◆ TASK TO COMPLETE
Repeat exactly the lines from the start of the records below through the line that contains "The image size is (1221, 757).", including both.

[Opening PROVIDED INFORMATION section]

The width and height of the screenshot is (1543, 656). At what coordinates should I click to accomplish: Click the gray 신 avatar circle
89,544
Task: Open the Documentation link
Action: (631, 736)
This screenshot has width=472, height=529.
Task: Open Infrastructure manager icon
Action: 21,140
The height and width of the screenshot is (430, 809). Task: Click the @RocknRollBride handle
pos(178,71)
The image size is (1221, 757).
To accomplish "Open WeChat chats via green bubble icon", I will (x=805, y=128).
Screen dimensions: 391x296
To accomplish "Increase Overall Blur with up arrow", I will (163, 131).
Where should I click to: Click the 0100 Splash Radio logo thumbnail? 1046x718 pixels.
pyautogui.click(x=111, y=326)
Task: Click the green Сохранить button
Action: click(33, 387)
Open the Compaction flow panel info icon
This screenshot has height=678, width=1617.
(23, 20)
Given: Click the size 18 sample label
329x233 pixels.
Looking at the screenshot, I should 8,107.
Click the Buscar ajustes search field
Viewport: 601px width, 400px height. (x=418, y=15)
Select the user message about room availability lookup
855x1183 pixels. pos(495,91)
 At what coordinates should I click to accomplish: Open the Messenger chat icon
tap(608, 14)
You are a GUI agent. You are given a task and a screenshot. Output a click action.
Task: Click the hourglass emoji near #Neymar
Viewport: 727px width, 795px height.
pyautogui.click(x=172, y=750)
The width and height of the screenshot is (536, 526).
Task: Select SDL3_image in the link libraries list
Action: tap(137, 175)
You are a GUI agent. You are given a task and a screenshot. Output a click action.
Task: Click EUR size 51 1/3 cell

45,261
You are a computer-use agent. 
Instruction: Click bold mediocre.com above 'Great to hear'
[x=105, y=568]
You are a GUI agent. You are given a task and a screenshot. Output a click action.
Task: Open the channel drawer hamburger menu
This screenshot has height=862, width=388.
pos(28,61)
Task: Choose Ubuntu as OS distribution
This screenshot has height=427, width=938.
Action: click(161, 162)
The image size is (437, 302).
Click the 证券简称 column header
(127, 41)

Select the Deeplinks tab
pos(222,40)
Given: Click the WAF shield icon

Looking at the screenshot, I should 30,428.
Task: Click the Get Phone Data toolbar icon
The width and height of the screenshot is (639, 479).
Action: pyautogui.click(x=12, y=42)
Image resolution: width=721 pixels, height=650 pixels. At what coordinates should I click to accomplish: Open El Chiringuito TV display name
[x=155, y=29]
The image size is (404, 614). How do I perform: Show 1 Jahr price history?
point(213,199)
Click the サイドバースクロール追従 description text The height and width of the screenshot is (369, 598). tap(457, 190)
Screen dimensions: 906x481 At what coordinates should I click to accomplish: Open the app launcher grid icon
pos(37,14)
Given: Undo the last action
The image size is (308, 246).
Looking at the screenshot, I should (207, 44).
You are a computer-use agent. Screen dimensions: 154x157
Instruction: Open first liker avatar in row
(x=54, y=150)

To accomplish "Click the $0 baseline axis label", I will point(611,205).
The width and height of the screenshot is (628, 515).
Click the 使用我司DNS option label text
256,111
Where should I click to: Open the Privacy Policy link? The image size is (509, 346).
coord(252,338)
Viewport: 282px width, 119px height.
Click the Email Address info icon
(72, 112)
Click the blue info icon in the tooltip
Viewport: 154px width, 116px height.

[Closing PROVIDED INFORMATION section]

◆ EXERCISE OUTPUT
The width and height of the screenshot is (1543, 656). At what coordinates should I click to accomplish: Click the gray 신 avatar circle
89,544
Task: Open the Documentation link
Action: (631, 736)
This screenshot has width=472, height=529.
Task: Open Infrastructure manager icon
Action: 21,140
The height and width of the screenshot is (430, 809). Task: Click the @RocknRollBride handle
pos(178,71)
The image size is (1221, 757).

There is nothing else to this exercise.